Landscape Features Outperform Habitat to Explain Genetic Connectivity of Bighorn Sheep in Waterton-Glacier International Peace Park

Abstract

We evaluated bighorn sheep (Ovis canadensis) telemetry data and genetic samples collected in
Glacier National Park, Waterton Lakes National Park, and the Blackfeet Reservation to estimate the influence of landscape features on bighorn sheep genetic connectivity. Over 168,400 GPS locations were collected between 2002 and 2011 for 97 bighorn sheep, and we generated genomic data for 95 individuals using the High-Density Ovine array. Using a machine-learning optimization approach, we conducted a landscape genetic analysis of genomic kinship between all pairs of individuals with GPS locations during the rut (November through December).
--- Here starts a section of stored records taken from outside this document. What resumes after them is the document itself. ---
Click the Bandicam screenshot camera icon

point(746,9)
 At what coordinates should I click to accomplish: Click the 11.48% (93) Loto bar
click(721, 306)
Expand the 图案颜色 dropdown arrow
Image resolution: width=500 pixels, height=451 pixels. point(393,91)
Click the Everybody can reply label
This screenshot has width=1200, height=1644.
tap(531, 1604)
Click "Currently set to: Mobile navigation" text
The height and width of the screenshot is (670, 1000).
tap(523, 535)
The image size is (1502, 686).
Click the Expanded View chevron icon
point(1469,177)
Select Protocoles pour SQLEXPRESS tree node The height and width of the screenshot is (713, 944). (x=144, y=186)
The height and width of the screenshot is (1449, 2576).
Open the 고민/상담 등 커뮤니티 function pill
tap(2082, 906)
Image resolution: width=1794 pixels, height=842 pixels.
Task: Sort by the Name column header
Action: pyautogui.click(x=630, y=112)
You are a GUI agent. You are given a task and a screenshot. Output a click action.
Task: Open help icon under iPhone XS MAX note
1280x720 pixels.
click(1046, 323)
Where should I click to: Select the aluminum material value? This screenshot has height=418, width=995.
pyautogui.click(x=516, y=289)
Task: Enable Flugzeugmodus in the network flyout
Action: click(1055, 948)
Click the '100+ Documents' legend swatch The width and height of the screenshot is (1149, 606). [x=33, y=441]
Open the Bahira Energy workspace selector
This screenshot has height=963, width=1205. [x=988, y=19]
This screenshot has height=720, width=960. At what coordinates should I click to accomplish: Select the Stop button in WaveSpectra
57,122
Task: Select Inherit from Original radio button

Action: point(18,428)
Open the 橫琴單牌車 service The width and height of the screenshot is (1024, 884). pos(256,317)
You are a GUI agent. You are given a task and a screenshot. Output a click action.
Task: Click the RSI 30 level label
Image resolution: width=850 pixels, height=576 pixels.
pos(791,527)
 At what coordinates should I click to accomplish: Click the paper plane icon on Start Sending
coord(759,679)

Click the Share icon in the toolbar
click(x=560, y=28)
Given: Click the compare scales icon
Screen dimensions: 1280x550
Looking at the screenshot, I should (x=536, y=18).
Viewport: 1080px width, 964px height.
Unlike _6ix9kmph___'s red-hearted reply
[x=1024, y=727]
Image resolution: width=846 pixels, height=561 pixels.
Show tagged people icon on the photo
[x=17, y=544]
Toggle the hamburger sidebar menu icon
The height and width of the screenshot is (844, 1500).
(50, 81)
We evaluated a local resource selection model to represent habitat and a suite of possible landscape characteristics predicted to influence genetic connectivity, including water bodies, tree cover, shrub cover, and other surface characteristics, such as slope and distance to steep terrain. We found that water bodies and tree cover were the most important predictors of resistance to genetic connectivity in the study area. We applied this information to predict how genetic connectivity of bighorn sheep may be influenced by current and future changes to the landscape, such as tree cover reduction due to wildfire. Our results provide insights regarding the spatial scale and landscape influences of gene flow in a native bighorn sheep population with no history of translocations. This information can be used to determine if certain habitat characteristics can be managed to facilitate or impede long-term connectivity among bighorn sheep populations and determine if genetic connectivity of bighorn sheep may be affected by climate change.